Recurso tempestivo e formalmente regular. Preparo dispensado uma vez que a recorrente é beneficiária da gratuidade da justiça. Portanto, CONHEÇO da apelação.

 

II. MATÉRIA PRELIMINAR

 

Não há.

 

III. MATÉRIA DE MÉRITO

 

Versa o caso acerca do exame do contrato de empréstimo consignado (contrato n.° 0229 3911 2267 2003) supostamente firmado pela parte autora com a instituição financeira requerida.

 

Resta evidente a hipossuficiência da parte requerente em face da instituição financeira ré. Por isso, entendo cabível a inversão do ônus da prova, nos termos do art. 6º, VIII, do CDC.[1]

 

Logo, para demonstrar a existência e a validade do negócio jurídico firmado entre as partes, seria necessário que o banco apelante, a quem cabe produzir tal prova, juntasse aos autos o respectivo contrato de empréstimo consignado, bem como prova da efetiva transferência do crédito porventura contratado pela apelada.

 

De início, ressalto a existência de comprovação de repasse do valor de R$ 1.064,00 (mil e sessenta e quatro reais) em favor da parte autora (Num. 554643 - Pág. 62/Num. 554643 - Pág. 64).

 

Analisando os documentos colacionados aos autos, verifico que a instituição financeira colacionou apenas cópia do suposto contrato bancário firmado entre as partes (Num. 554643 - Pág. 49/51), do qual consta a digital do autor e a assinatura de duas testemunhas.

 

Todavia, nota-se a ausência de assinatura a rogo. Tal elemento representa requisito essencial à validade de contratos de prestação de serviços que possuem como contratantes pessoas analfabetas, a teor do art. 595 do Código Civil, in verbis:

 

Art. 595. No contrato de prestação de serviço, quando qualquer das partes não souber ler, nem escrever, o instrumento poderá ser assinado a rogo e subscrito por duas testemunhas. - grifou-se.

 

Prevê, ainda, o art. 104, III, do Código Civil que “a validade do negócio jurídico requer forma prescrita ou não defesa em lei”. Nesse sentido:

 

APELAÇÕES CÍVEIS. PROCESSUAL CIVIL. CONSIGNADO. EXISTÊNCIA E INVALIDADE DO CONTRATO. DESCONTOS INDEVIDOS. EXISTÊNCIA DE ATO ILÍCITO. EXISTÊNCIA DE MÁ-FÉ. REPETIÇÃO DE INDÉBITO EM DOBRO. CONDENAÇÃO EM DANOS MORAIS. MAJORAÇÃO. DECISUM REFORMADO.
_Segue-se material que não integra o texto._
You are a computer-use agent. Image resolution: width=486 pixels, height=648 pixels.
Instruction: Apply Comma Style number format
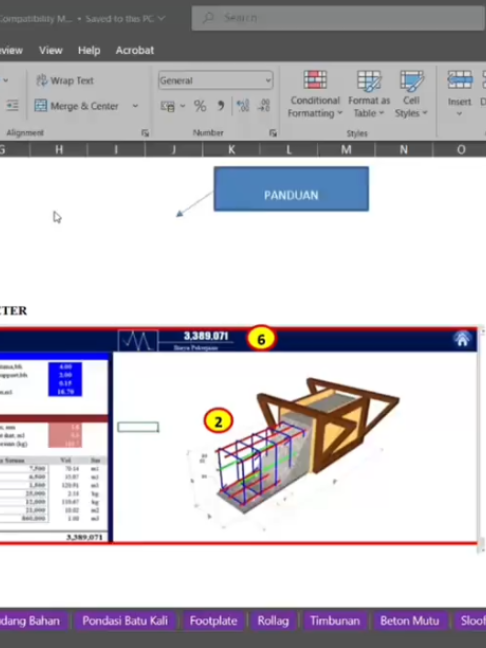221,106
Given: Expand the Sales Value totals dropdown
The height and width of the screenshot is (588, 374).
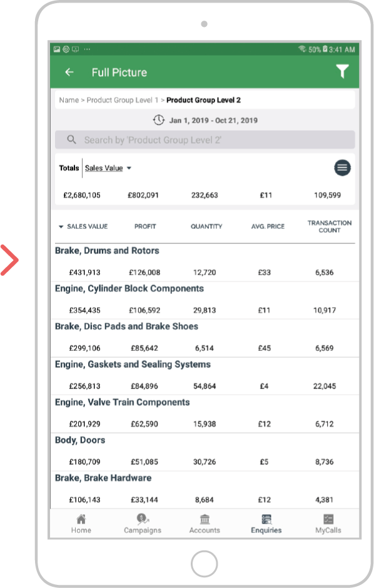Looking at the screenshot, I should (108, 168).
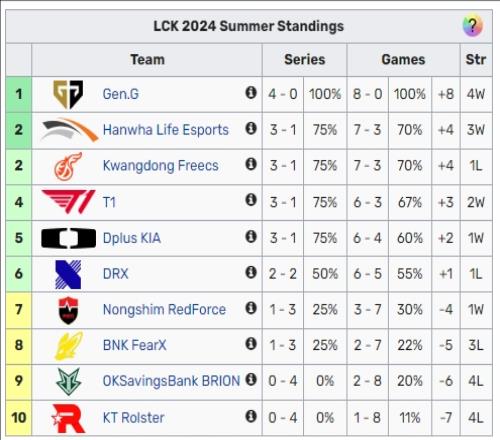Viewport: 500px width, 440px height.
Task: Click the Hanwha Life Esports logo
Action: click(69, 130)
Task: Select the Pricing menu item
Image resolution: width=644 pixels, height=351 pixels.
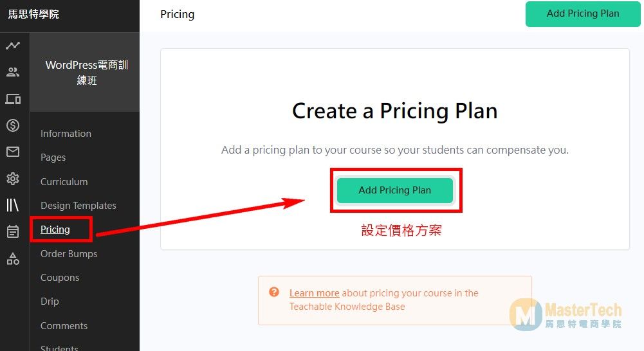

I – No caso, o Apelante acostou aos autos o contrato de empréstimo consignado, objeto da demanda, no qual se verifica que a manifestação de vontade da Apelada foi realizada pela aposição da sua impressão digital, porque se trata de pessoa analfabeta, acompanhada de assinatura das duas testemunhas, mas sem constar a assinatura a rogo e da cópia do documento pessoal de quem deveria constar a assinatura a rogo (id. nº 38848380).
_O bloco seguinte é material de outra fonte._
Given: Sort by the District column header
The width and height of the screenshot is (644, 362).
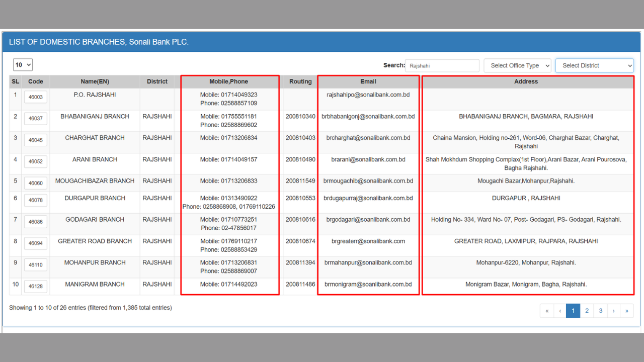Looking at the screenshot, I should [157, 81].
II -  Partindo dessa perspectiva, demonstrada a cobrança indevida, pautada em contrato nulo, é imperiosa a repetição do indébito, todavia, na forma simples, porquanto o art. 42, parágrafo único, do CDC, que prevê a repetição do indébito em dobro, pressupõe a existência de violação ou contrariedade a boa-fé objetiva, na medida em que ressalva os enganos justificáveis. [...] 
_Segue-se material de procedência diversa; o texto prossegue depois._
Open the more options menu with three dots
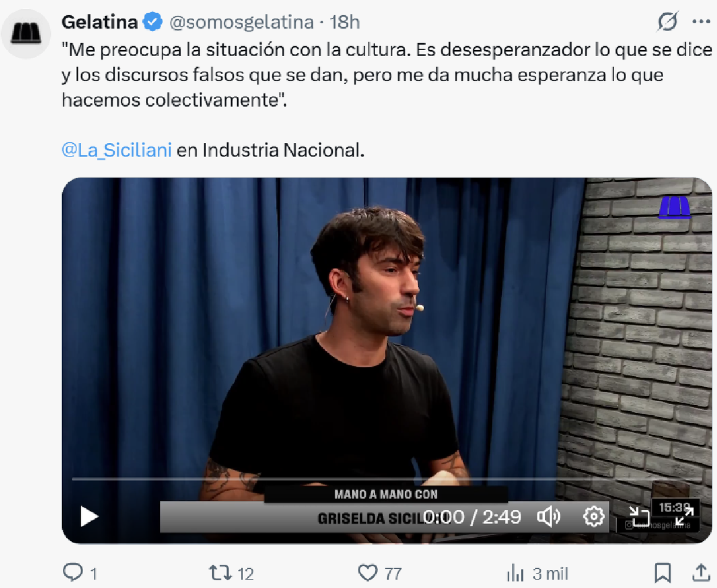This screenshot has height=588, width=717. click(x=701, y=21)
(TJPI | Apelação Cível Nº 0800196-33.2020.8.18.0074 | Relator: Raimundo Eufrásio Alves Filho | 1ª CÂMARA ESPECIALIZADA CÍVEL | Data de Julgamento: 01/10/2021 )

 

Assim, afastada a perfectibilidade da relação contratual objeto da demanda, tem direito a parte autora a ser indenizada pelos danos morais, que se constituem in re ipsa, e à devolução em dobro da quantia que fora indevidamente descontada do seu benefício previdenciário (repetição do indébito – art. 42, parágrafo único, do CDC).

 

Com efeito, não há falar, in casu, em necessária prova da má-fé, vez que o instituto da repetição de indébito é aplicável tanto no caso de má-fé (dolo) como no caso de culpa.

 

Desse modo, existente, no mínimo, a negligência (culpa) da instituição financeira bancária, que efetua descontos em benefício previdenciário sem as cautelas necessárias, cumpre determinar a sustação das cobranças efetuadas e, como forma de reparação dos danos materiais ocasionados, a restituição em dobro dos valores descontados indevidamente.

 

Essa inclusive é a orientação adotada pelo Superior Tribunal de Justiça, através de paradigmático caso no EAREsp 676.608, de Relatoria do Min. Og Fernandes, julgado em 21/10/2020 e publicado no DJe de 30/03/2021, ipsis litteris:

 

EMBARGOS DE DIVERGÊNCIA EM AGRAVO EM RECURSO ESPECIAL. CIVIL. PROCESSUAL CIVIL. TELEFONIA FIXA. COBRANÇA INDEVIDA. AÇÃO DE REPETIÇÃO DE INDÉBITO DE TARIFAS. 1) RESTITUIÇÃO EM DOBRO DO INDÉBITO (PARÁGRAFO ÚNICO DO ARTIGO 42 DO CDC). DESINFLUÊNCIA DA NATUREZA DO ELEMENTO VOLITIVO DO FORNECEDOR QUE REALIZOU A COBRANÇA INDEVIDA. DOBRA CABÍVEL QUANDO A REFERIDA COBRANÇA CONSUBSTANCIAR CONDUTA CONTRÁRIA À BOA-FÉ OBJETIVA. 2) APLICAÇÃO DO PRAZO PRESCRICIONAL DECENAL DO CÓDIGO CIVIL (ART. 205 DO CÓDIGO CIVIL). APLICAÇÃO ANALÓGICA DA SÚMULA 412/STJ. 3) MODULAÇÃO PARCIAL DOS EFEITOS DA DECISÃO. CONHECIMENTO E PROVIMENTO INTEGRAL DO RECURSO.

(…)

4. O próprio dispositivo legal caracteriza a conduta como engano e somente exclui a devolução em dobro se ele for justificável. Ou seja, a conduta base para a repetição de indébito é a ocorrência de engano, e a lei, rígida na imposição da boa-fé objetiva do fornecedor do produto ou do serviço, somente exclui a devolução dobrada se a conduta (engano) for justificável (não decorrente de culpa ou dolo do fornecedor).

5. Exigir a má-fé do fornecedor de produto ou de serviço equivale a impor a ocorrência de ação dolosa de prejudicar o consumidor como requisito da devolução em dobro, o que não se coaduna com o preceito legal. Nesse ponto, a construção realizada pela Segunda Seção em seus precedentes, ao invocar a má-fé do fornecedor como fundamento para a afastar a duplicação da repetição do indébito, não me convence, pois atribui requisito não previsto em lei. (grifos nossos).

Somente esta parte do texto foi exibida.